Task directions -
Change "screenshot" to "image" in every entry below, and keep everything else the same. Leave the pictures out of your answer.

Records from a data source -
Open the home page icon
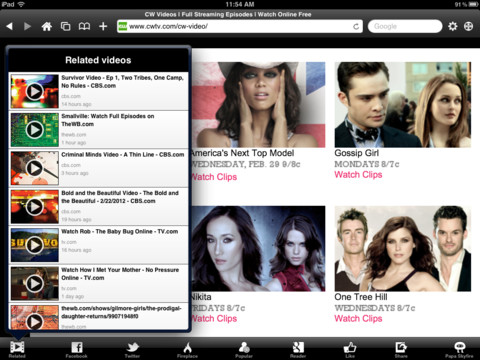click(47, 26)
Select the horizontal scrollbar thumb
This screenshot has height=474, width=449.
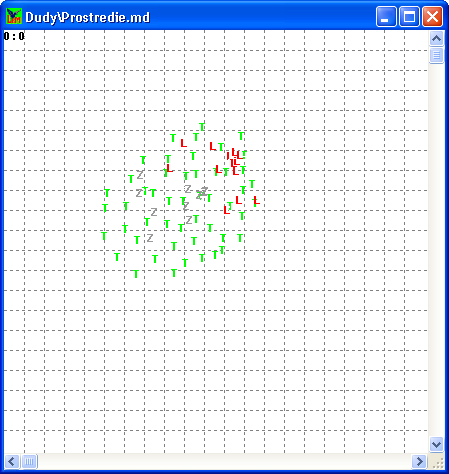pos(29,461)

Task output -
Open the home page icon
click(47, 26)
Select the horizontal scrollbar thumb
This image has height=474, width=449.
pos(29,461)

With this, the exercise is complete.